De la redacción
El Buen Tono
La muerte de al menos seis personas tras la presunta aplicación de sueros vitaminados por vía intravenosa en el estado de Sonora ha encendido alertas sanitarias sobre una práctica cada vez más extendida en clínicas de bienestar, pero que podría implicar riesgos graves para la salud.
De acuerdo con la Fiscalía General de Justicia del Estado de Sonora, las víctimas identificadas como Jesús Héctor y Sebastián habrían fallecido luego de recibir una solución intravenosa en una clínica ubicada en la calle Jesús García. A estos casos se suman los de Catalina, de 38 años, quien perdió la vida en el Hospital General de Hermosillo, así como Dinora, quien también habría presentado complicaciones tras el mismo procedimiento.
En total, 10 personas resultaron afectadas: seis fallecieron, dos fueron dadas de alta y dos permanecen hospitalizadas, una de ellas en estado grave.
La Secretaría de Salud informó que los sueros relacionados con estos casos habrían estado contaminados con bacterias, aunque los resultados finales aún están en proceso de confirmación. La clínica donde se realizaron los procedimientos ya fue clausurada y el médico responsable ha sido identificado.
El caso ha puesto bajo la lupa los llamados “sueros vitaminados”, terapias intravenosas que se ofrecen en espacios conocidos como “IV Bars”, promocionados por supuestos beneficios inmediatos para la salud.
Este tipo de tratamiento consiste en la administración directa al torrente sanguíneo de vitaminas y minerales como complejo B, vitamina C, magnesio, calcio y electrolitos. Aunque en ciertos contextos médicos puede ser útil, especialistas han señalado que en personas sanas sus beneficios no están comprobados de forma consistente.
De acuerdo con referencias clínicas, el cuerpo elimina el exceso de vitaminas cuando no las necesita, lo que reduce su impacto real. Sin embargo, su aplicación no está exenta de riesgos, entre ellos reacciones alérgicas graves, infecciones sistémicas, flebitis y alteraciones en el equilibrio de electrolitos que pueden afectar el corazón o los riñones.

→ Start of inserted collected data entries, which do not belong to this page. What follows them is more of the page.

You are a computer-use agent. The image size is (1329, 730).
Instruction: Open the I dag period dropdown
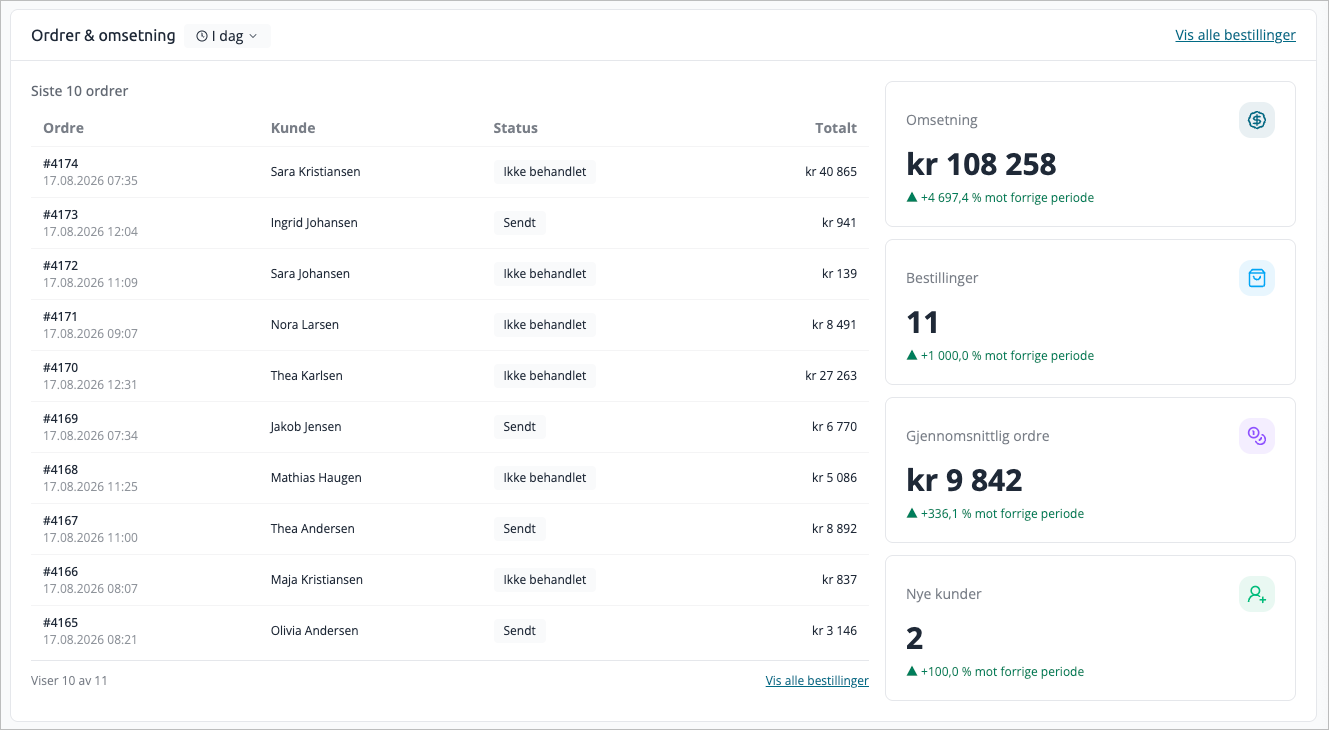[227, 36]
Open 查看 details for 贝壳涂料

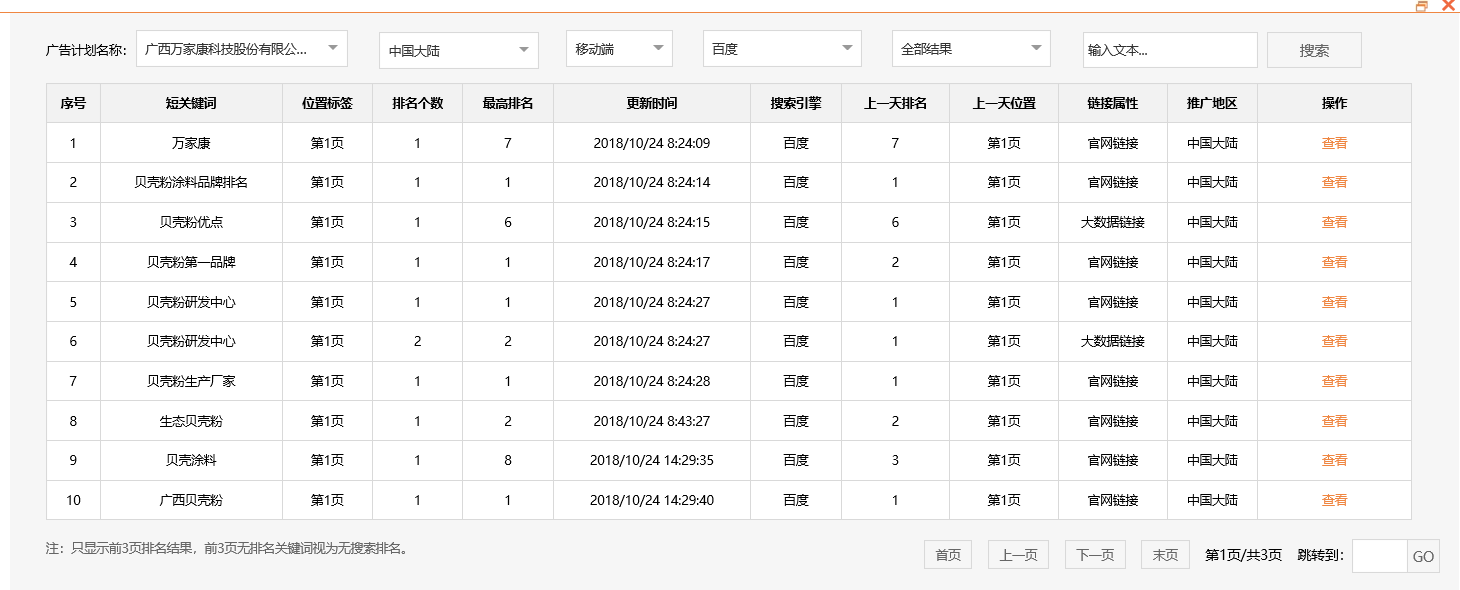[x=1334, y=460]
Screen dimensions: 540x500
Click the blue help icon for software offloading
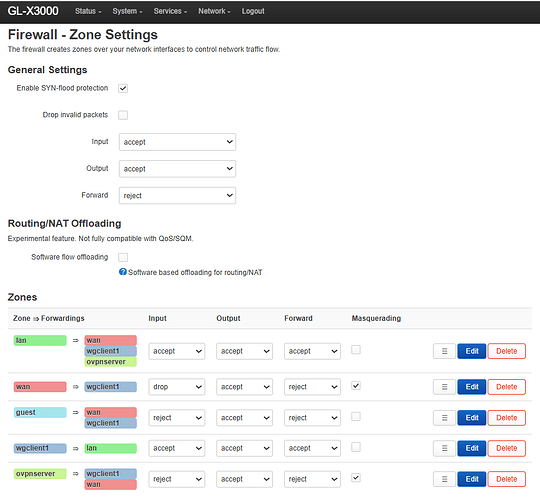tap(123, 272)
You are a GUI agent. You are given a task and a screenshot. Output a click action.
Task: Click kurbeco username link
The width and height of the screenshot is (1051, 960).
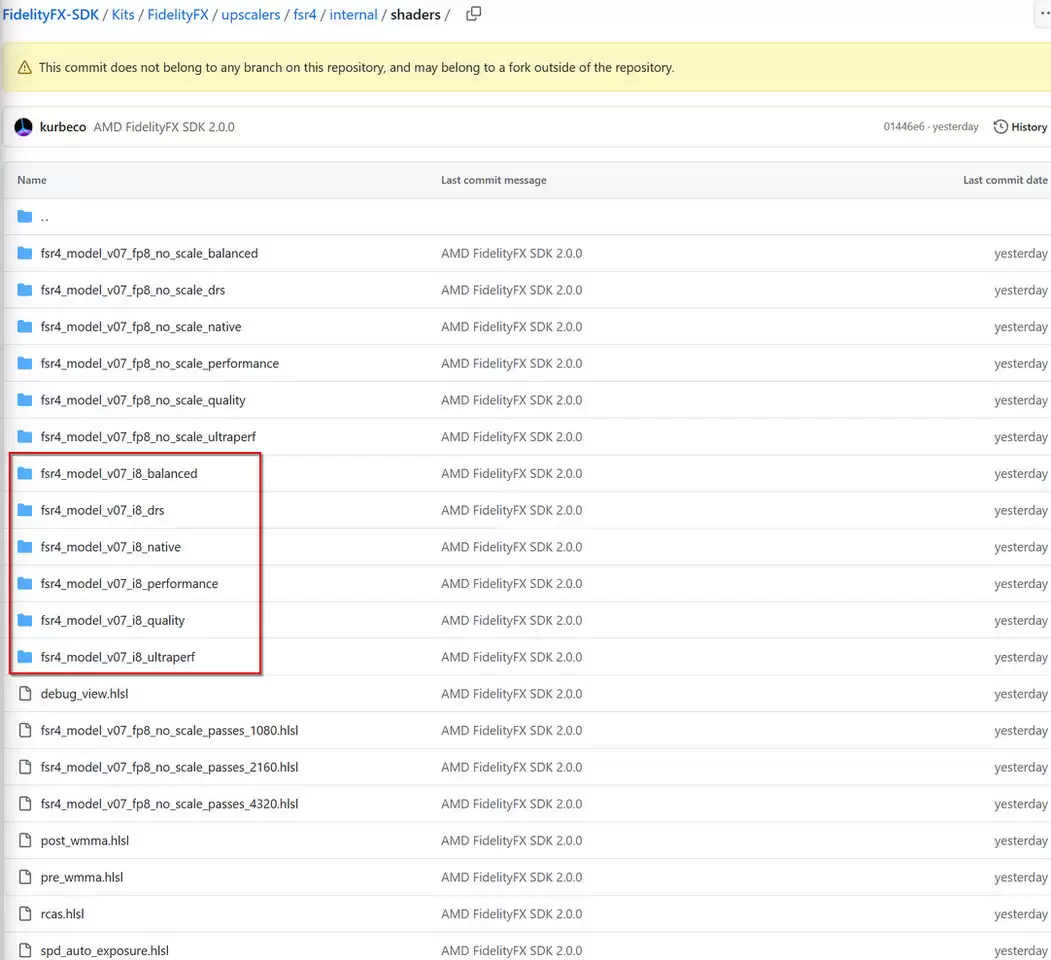pos(63,127)
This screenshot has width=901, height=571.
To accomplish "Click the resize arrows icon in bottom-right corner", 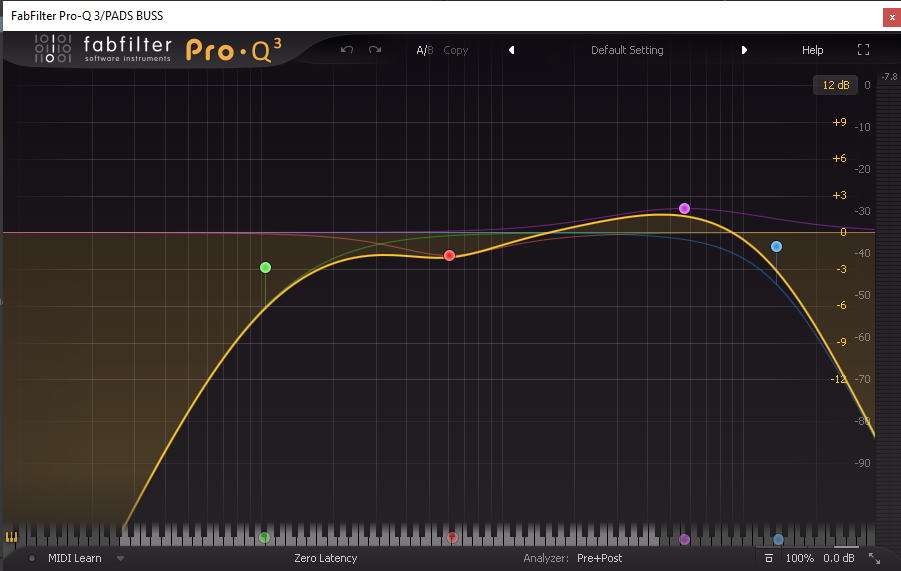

En paralelo, autoridades estatales han reportado 106 casos de infecciones asociadas a la atención médica en lo que va del año en Sonora, entre ellas infecciones del torrente sanguíneo, urinarias y neumonías.
Las investigaciones continúan para determinar con precisión el origen de la contaminación y las responsabilidades correspondientes en este caso que ha generado preocupación en el sector salud.